(SUPPLIED ENTRIES Opens)
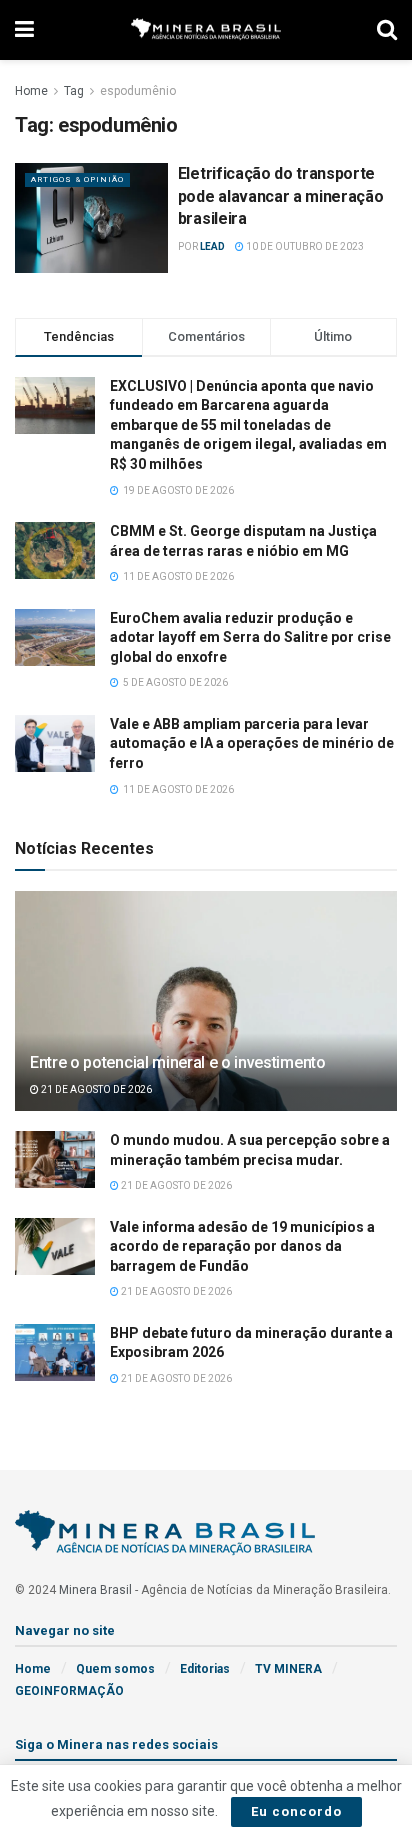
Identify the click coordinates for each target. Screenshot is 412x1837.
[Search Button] (387, 30)
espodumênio (138, 91)
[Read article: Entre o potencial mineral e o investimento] (206, 1027)
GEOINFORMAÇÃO (69, 1691)
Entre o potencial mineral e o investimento (178, 1062)
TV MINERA (288, 1669)
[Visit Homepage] (206, 30)
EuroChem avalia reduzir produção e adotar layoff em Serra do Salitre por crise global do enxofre (250, 637)
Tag (74, 91)
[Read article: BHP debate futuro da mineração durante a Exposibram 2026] (55, 1352)
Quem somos (115, 1669)
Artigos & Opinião (77, 179)
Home (31, 91)
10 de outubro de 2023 (304, 246)
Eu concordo (296, 1811)
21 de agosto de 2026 (95, 1089)
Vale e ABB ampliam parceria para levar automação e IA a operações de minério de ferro (252, 743)
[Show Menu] (24, 30)
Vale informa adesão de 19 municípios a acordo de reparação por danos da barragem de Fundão (242, 1246)
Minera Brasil (95, 1590)
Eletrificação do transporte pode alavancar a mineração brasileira (281, 196)
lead (212, 246)
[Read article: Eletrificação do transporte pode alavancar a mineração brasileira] (91, 217)
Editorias (205, 1669)
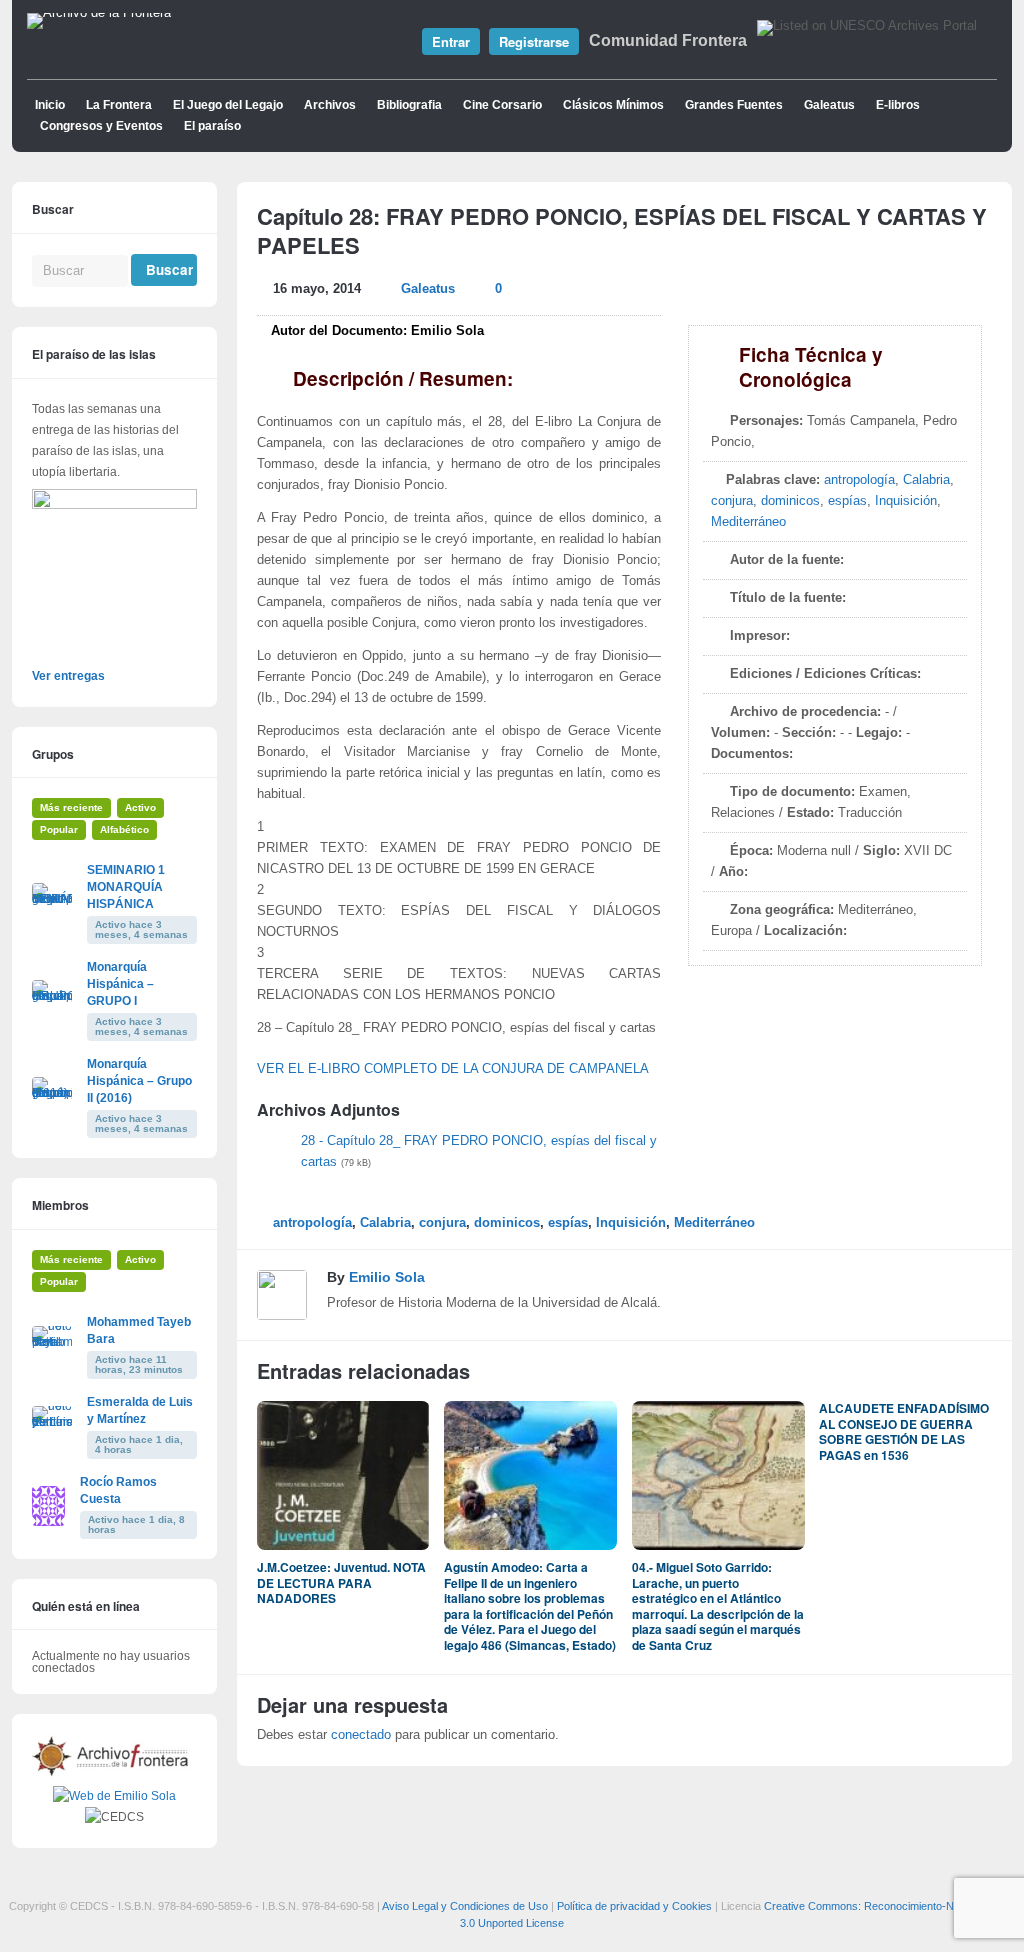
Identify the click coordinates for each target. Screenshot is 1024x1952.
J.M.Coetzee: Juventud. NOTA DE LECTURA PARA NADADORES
(SUPPLIED ENTRIES Closes)
_TASK BRIEF:_
Would you count the lines of the listing above that hold the string "pode" and give only the resulting number?

_TASK RESULT:_
2